I wrote, “Yes. No one else is awake at this hour.”
“You know what I would do to you alone?”
Ohhhhhhhhhhhh. The lightbulb FINALLY went on in my head. He then posted his phone number, just as I was in full-on “ick” mode, and I chided myself for not catching on sooner.
“Do you have permission to play?” he asked. (What a ridiculous euphemism.)
I suddenly felt so violated and harassed and stupid, and yet I couldn’t turn off my reflexive, Midwest politeness. It was like I was holding the door for my mugger. No, please, after you, I insist!
“I’ve got a deadline to meet and I really, REALLY need to get to work,” I wrote.
“This is what married people do.”
Not this married person. And what a condescending and skeevy thing to say. This wasn’t about being a prude. It was about genuinely having no desire for someone or something else. I’m thankful for every bit of happiness I have in my life, and as the saying goes, I don’t want what I haven’t got.
“I want to tell you something,” he wrote.
“If you want to say it, make it quick,” I wrote, my curiosity getting the best of me while I was still in shock.
“I wanted to f#ck you.”
“Um … back in 1990?”
I was thinking, dude, you were a 21 year old college student. You wanted to f#ck me and everything else with a vagina, and you haven’t seen me in nearly two decades. How flattered could I possibly be by this admission?
“Who’s to say I’ve aged well?” I wrote.
Whatever. Still being painfully polite, I pressed my deadlines and insisted that I had to get down to business, leaving it at that and signing off. Ugh.
Later that night, I was lying in bed, feeling gross, and really, really uncomfortable, and confused as to whether or not to tell Joe. There wasn’t necessarily anything to be gained by it, and I really didn’t know how he’d react, so at first, I thought I wouldn’t.
But as the next day wore on, and I chewed on it more, I decided I needed to tell him. I didn’t want to have this weird, stupid secret from him, and if we ran into this guy again one day, I wanted Joe to know why I would feel uncomfortable.
So that evening, I shakily told Joe that I needed to tell him something. But as awkward as it was for me to get out the words, Joe pretty much shrugged his shoulders and treated it as a non-event.
I said, “I guess I thought you’d be angry. I’m not saying I’m disappointed that you aren’t, it’s just – I’m surprised.”
“I’m a little pissed off at him,” Joe said, “but clearly he’s kind of an unhappy guy, and my life is better than his.”
Have I mentioned that I adore Joe?
Anyway, in some odd way, my telling Joe about the whole thing made me feel closer to him. And while I initially kept the experience a secret, remembering my promises of discretion (to a guy who abused my trust and goodwill), I’ve come to realize that my harassment and extreme discomfort trump any pledge I made while thinking that I was helping out an old friend.

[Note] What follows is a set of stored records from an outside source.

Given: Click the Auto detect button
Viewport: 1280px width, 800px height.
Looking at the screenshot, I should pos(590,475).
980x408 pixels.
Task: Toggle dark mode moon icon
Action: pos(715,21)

One girlfriend of mine mentioned how she kind of missed the occasional ego boost that comes with being hit on, and while I agree with that, this doesn’t qualify. If someone who saw and interacted with me now tried it, then at least I could feel flattered. But someone who’s getting off on who and what I used to be? Meaningless.
If nothing else, this stupid experience has made me think about how my younger, more free-wheeling dating days were often fun, but I don’t at all miss them. At that time in my life, I made some really dumb choices out of vanity; was plagued by self-doubt; and I hurt people I shouldn’t have hurt – both through a lack of personal courage and a regrettable tendency toward self-absorption.
That’s typical, of course. You’re freaking out in your twenties and early thirties, constantly scrambling to figure out and get a career that you can live with while also determining if you’re built for solitude or a long-term partnership (and if it’s the latter, who that partner might be). But now that I’ve arrived here, I don’t look back.
I tell myself that that’s why my thoughts and reactions were so far removed from the basic, obvious thing that was staring me in the face on my laptop that Friday night. I hadn’t even intellectually visited my former self since I’d married Joe, and later, had Lily. And why on earth would I?
I like where I am now. I don’t want to go back. I’m good, thanks.